------ Trecho do texto

Observação: a média de CCS é anual e deve ser multiplicada por 10³ cel/ml
Já nos quadros de mastite, quando os agentes infecciosos envolvidos forem bactérias ambientais, o compost irá reduzir expressivamente a incidência da doença. Entretanto, isso não deve ser motivo para deixar de fazer linha de ordenha, cultura, tratamento e descarte de animais.
Locomoção
A melhoria do escore de locomoção das vacas é outro ponto muito destacado por produtores e colaboradores das fazendas que adotam o sistema. A maioria das lesões de casco nas propriedades brasileiras são mecânicas e infecciosas, exigindo práticas como a construção e manutenção eficiente de corredores, implantação de pedilúvio e casqueamento. Falhas nesses procedimentos, predispõem à afecções podais.
Reprodução
Ao retirar as vacas do sol e dar uma boa superfície para a locomoção, geralmente, há o incremento tanto na taxa de concepção, quanto na observação de cios, mas, basicamente, o que o compost faz é permitir que as vacas sejam resfriadas adequadamente. Resfriar vacas é o ponto onde as fazendas podem ganhar mais eficiência, melhora da taxa de concepção, da resposta imune e da eficiência alimentar. Basicamente, existem dois processos de resfriamento, o método direto com aspersores e ventiladores (gráfico 1) e o método indireto em um barracão fechado com placas evaporativas e exaustores (gráfico 2). Ambos os sistemas são eficientes.

------------

Enunciado A: Transcreva do texto sobre o compost para vacas leiteiras o trecho entre "Observação: a média" e "descarte de animais.", incluindo essas palavras.
Enunciado B:
Responda com base no texto sobre o compost para vacas leiteiras:
(i) Em que casos de mastite o compost reduz bastante a incidência da doença?
(ii) Que práticas são exigidas pela maioria das lesões de casco nas propriedades brasileiras?
(iii) Quais são os dois processos de resfriamento citados?
Enunciado C: Escreva a continuação do texto sobre o compost para vacas leiteiras a partir da última frase.

------ Dados fornecidos

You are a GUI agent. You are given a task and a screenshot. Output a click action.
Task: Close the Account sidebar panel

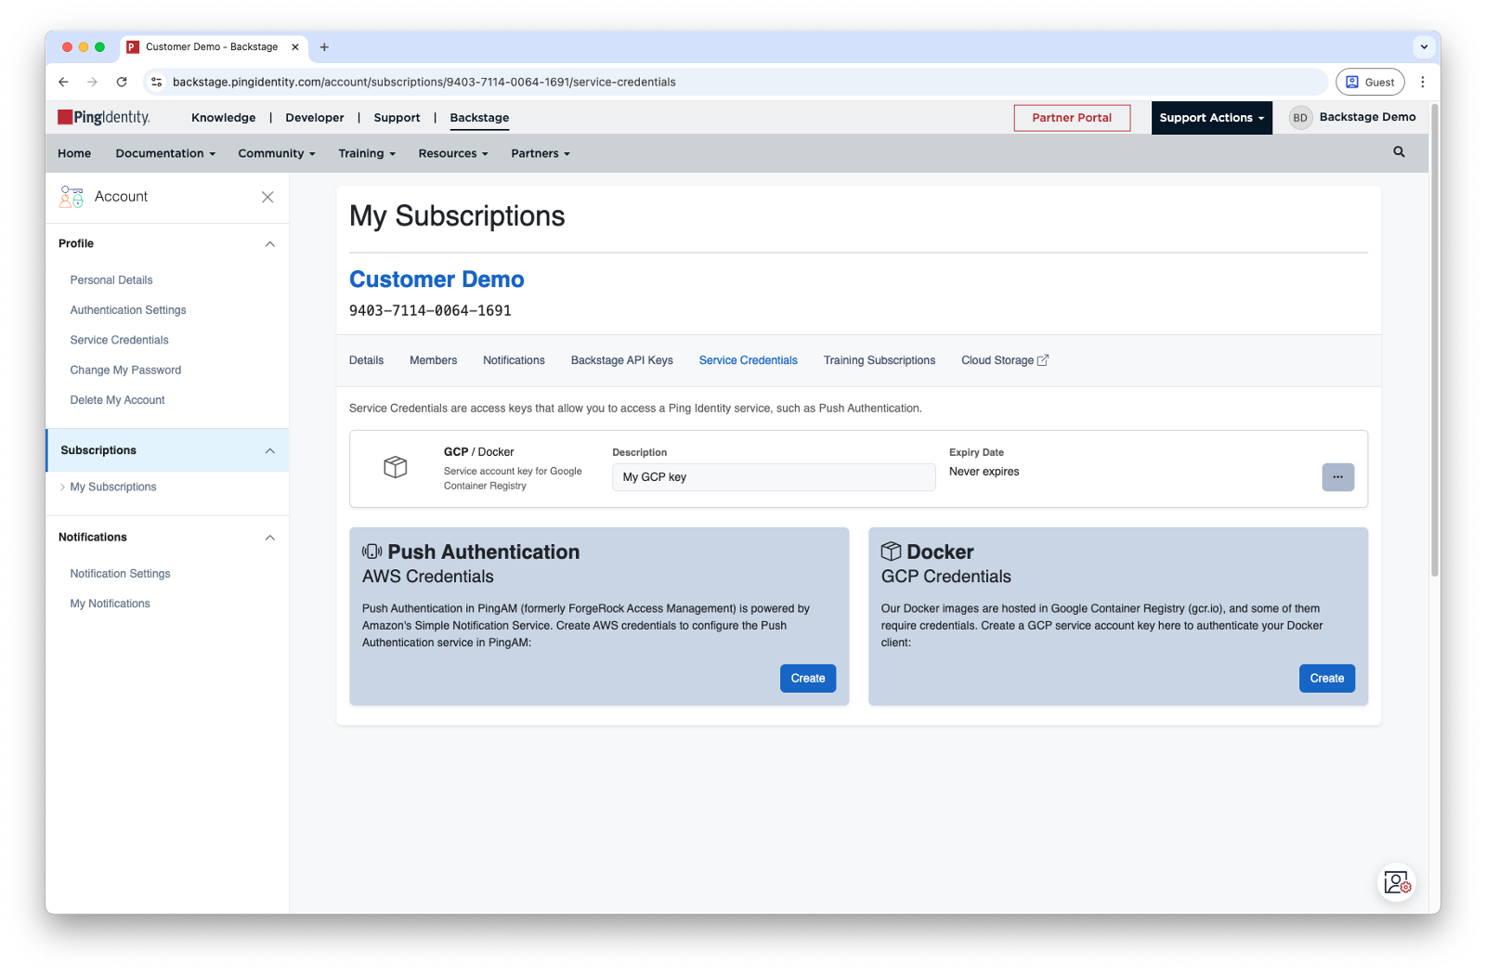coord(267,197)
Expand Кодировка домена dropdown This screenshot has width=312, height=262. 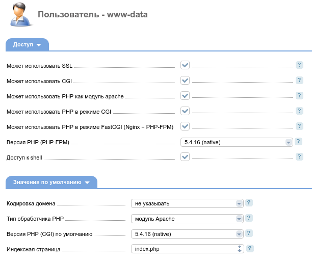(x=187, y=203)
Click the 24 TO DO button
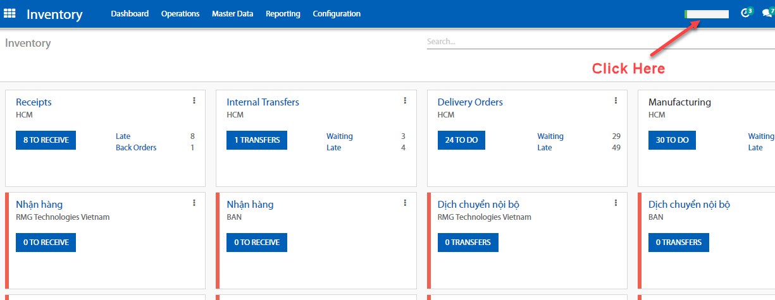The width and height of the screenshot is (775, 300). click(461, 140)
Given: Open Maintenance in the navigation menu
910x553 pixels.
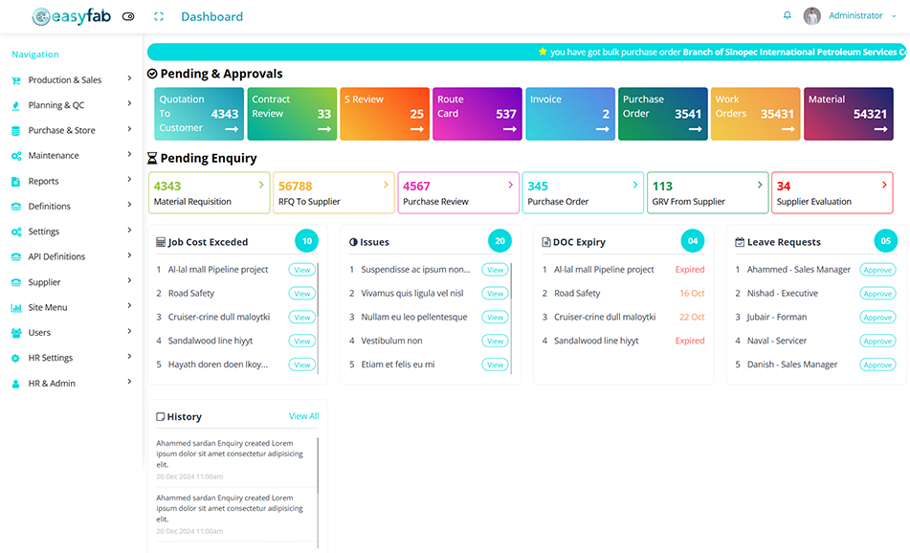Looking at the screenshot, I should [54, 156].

------------
------ Dados fornecidos

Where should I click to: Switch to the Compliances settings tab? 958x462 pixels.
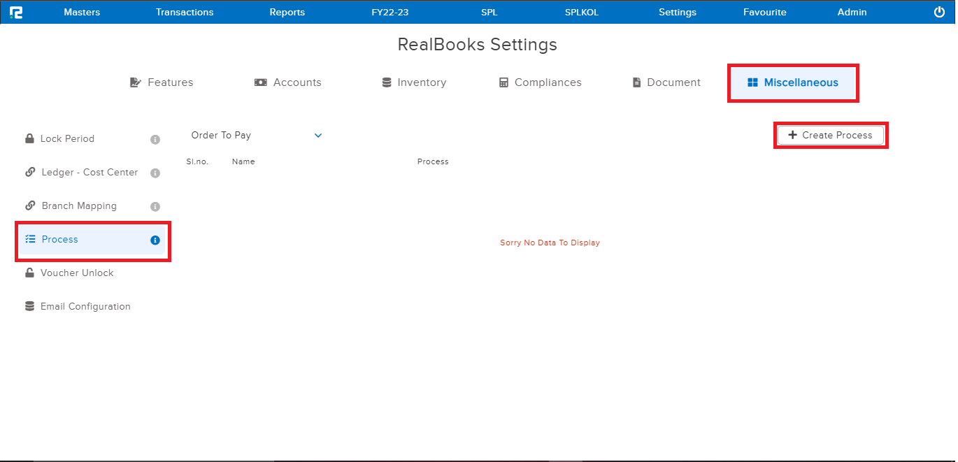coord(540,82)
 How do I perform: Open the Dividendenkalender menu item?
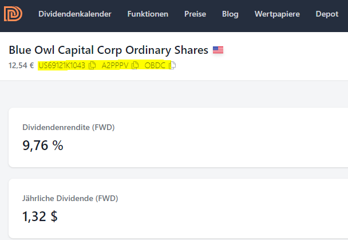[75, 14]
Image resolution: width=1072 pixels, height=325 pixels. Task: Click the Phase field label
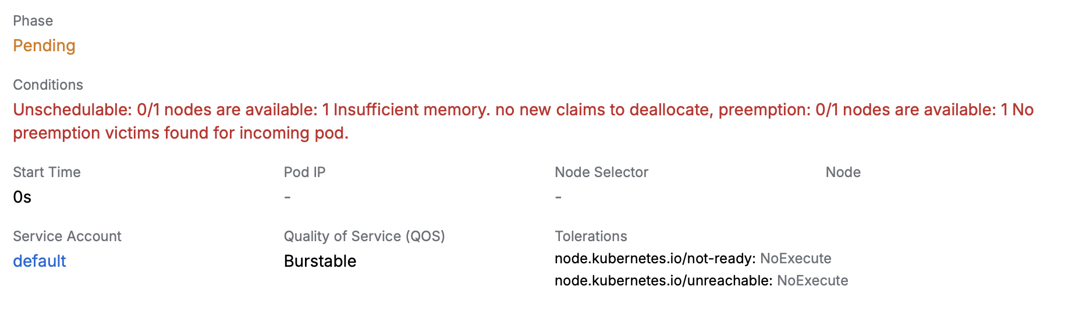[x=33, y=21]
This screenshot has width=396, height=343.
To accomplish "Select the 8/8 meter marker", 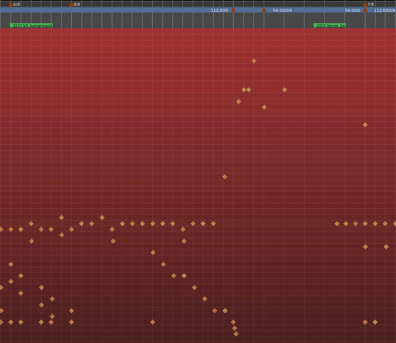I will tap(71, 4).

------------
------ Dados fornecidos

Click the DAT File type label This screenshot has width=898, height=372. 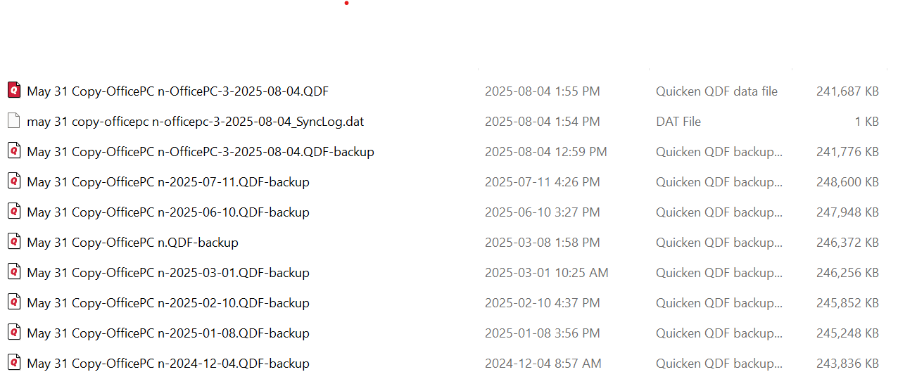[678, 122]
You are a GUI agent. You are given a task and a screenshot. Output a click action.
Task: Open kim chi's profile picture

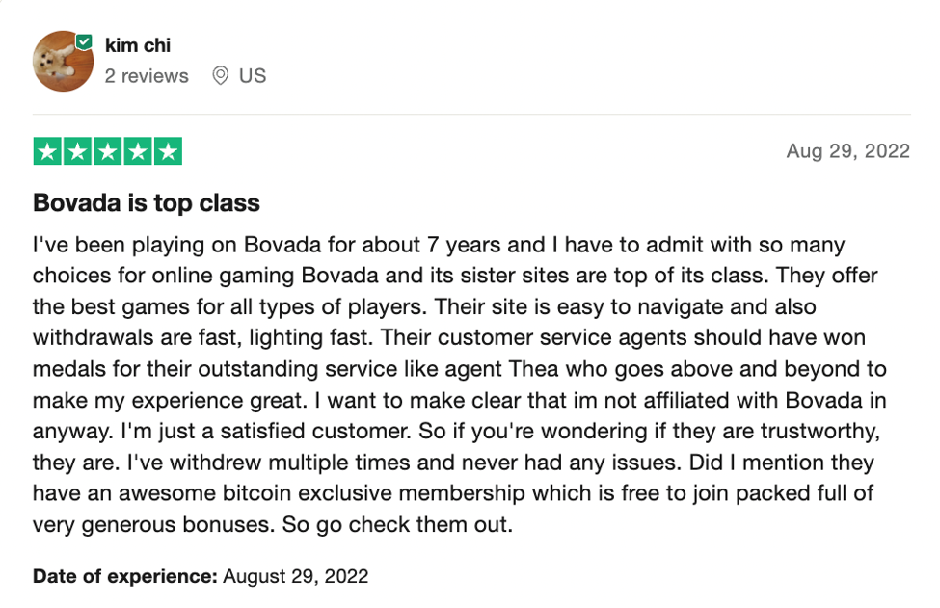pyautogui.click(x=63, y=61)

------------

Resposta A:
Observação: a média de CCS é anual e deve ser multiplicada por 10³ cel/ml
Já nos quadros de mastite, quando os agentes infecciosos envolvidos forem bactérias ambientais, o compost irá reduzir expressivamente a incidência da doença. Entretanto, isso não deve ser motivo para deixar de fazer linha de ordenha, cultura, tratamento e descarte de animais.

Resposta B:
(i) Quando os agentes infecciosos envolvidos forem bactérias ambientais.
(ii) A construção e manutenção eficiente de corredores, a implantação de pedilúvio e o casqueamento.
(iii) O método direto, com aspersores e ventiladores, e o método indireto, em um barracão fechado com placas evaporativas e exaustores.

Resposta C:
Barracão aberto com aspersores e ventiladores
Oscilação da temperatura corporal de vacas quando submetidas ao resfriamento utilizando o método direto Gráfico Vacas com e sem resfriamento
Barracão fechado com túnel de vento
Oscilação da temperatura corporal de vacas em lactação e no pré-parto submetidas ao resfriamento indireto
Material da cama
Nos projetos e/ou consultorias que participo, indico dois a quatro metros cúbicos de material para cama/vaca/ano. Se o consumo for superior a esse, devemos checar área disponível por animal e evitar as entradas de chuva no barracão, o que pode deixar a cama molhada, não bastando o revolvimento e a intensificação do uso de ventiladores para sua secagem. Outro fator que afeta o consumo de material para cama é própria queima do carbono durante o processo de compostagem.
Em algumas instalações, especialmente nas regiões onde há escassez de material para cama, muitas vezes, as fazendas optam por fazer a própria maravalha. Apesar desse processo necessitar a compra do equipamento, esse custo tem se mostrado viável e uma boa alternativa, sobretudo nesses locais.
Uma cama de boa qualidade está intimamente ligada a quantidade de horas que as vacas permanecem deitadas.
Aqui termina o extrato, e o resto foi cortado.